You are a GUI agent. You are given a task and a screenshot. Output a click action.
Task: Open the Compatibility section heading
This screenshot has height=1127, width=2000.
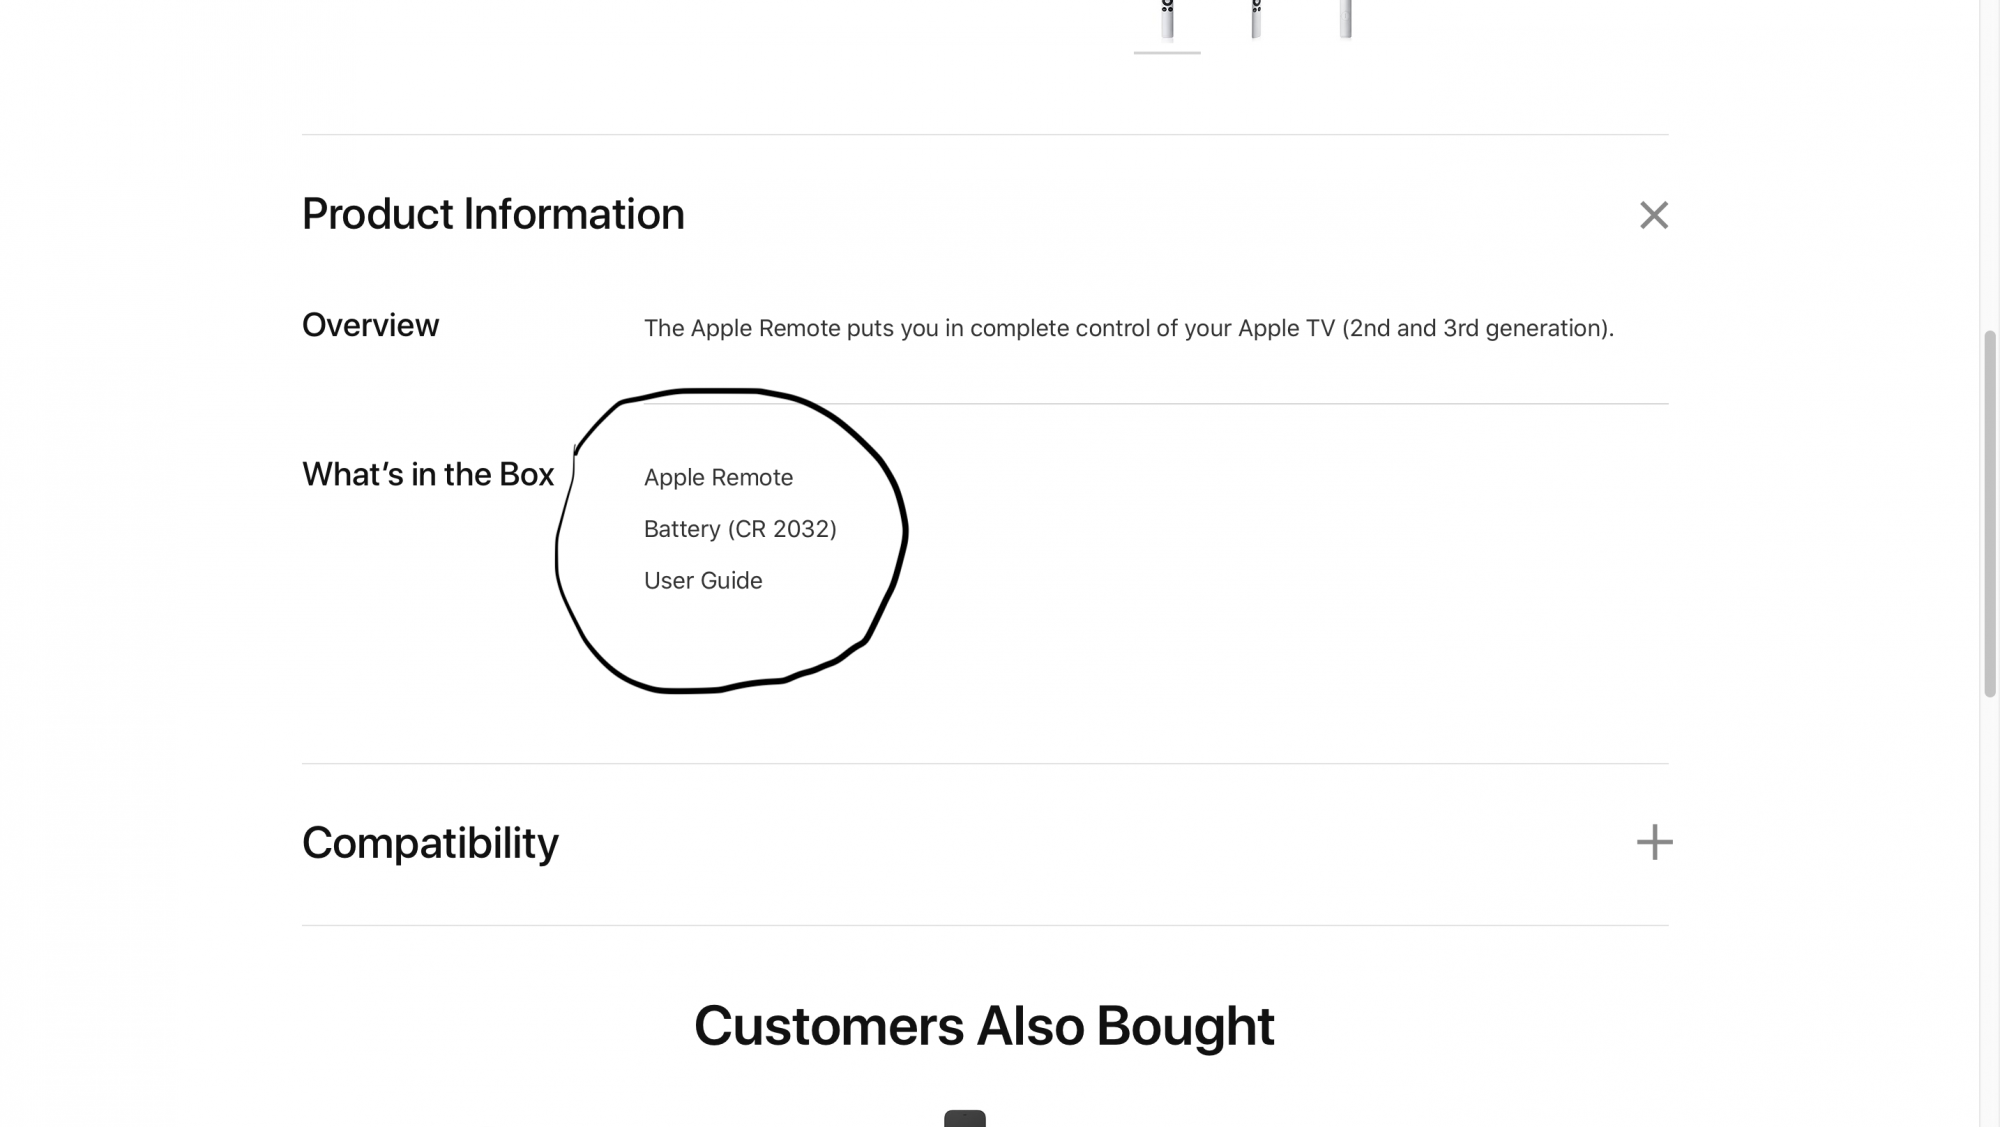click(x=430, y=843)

--

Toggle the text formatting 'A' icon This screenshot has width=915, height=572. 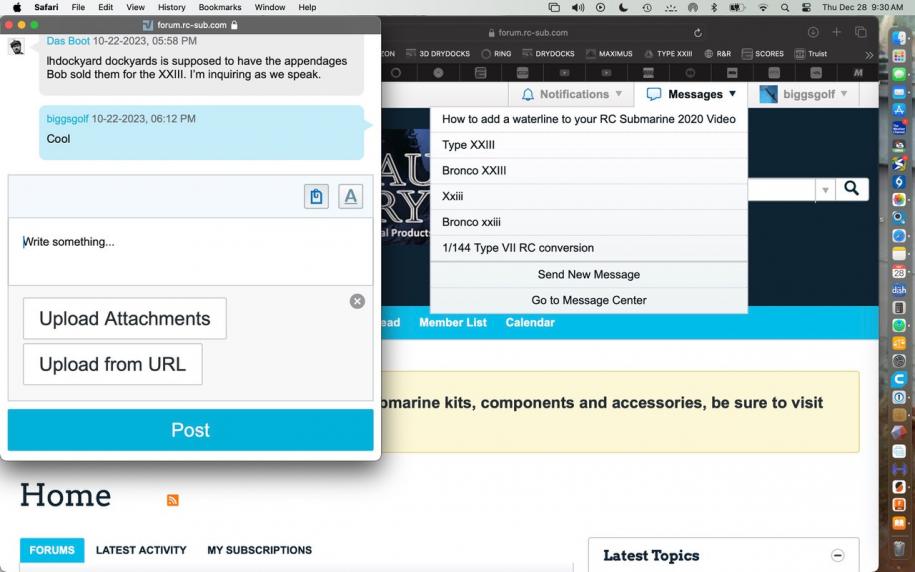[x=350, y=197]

What is being asked:
Copy the lines from the one containing "You are a GUI" through the one containing "click(x=430, y=843)", inclusive, leaving out the pictures.

Result of the task:
You are a GUI agent. You are given a task and a screenshot. Output a click action.
Task: Open the Compatibility section heading
This screenshot has height=1127, width=2000.
click(x=430, y=843)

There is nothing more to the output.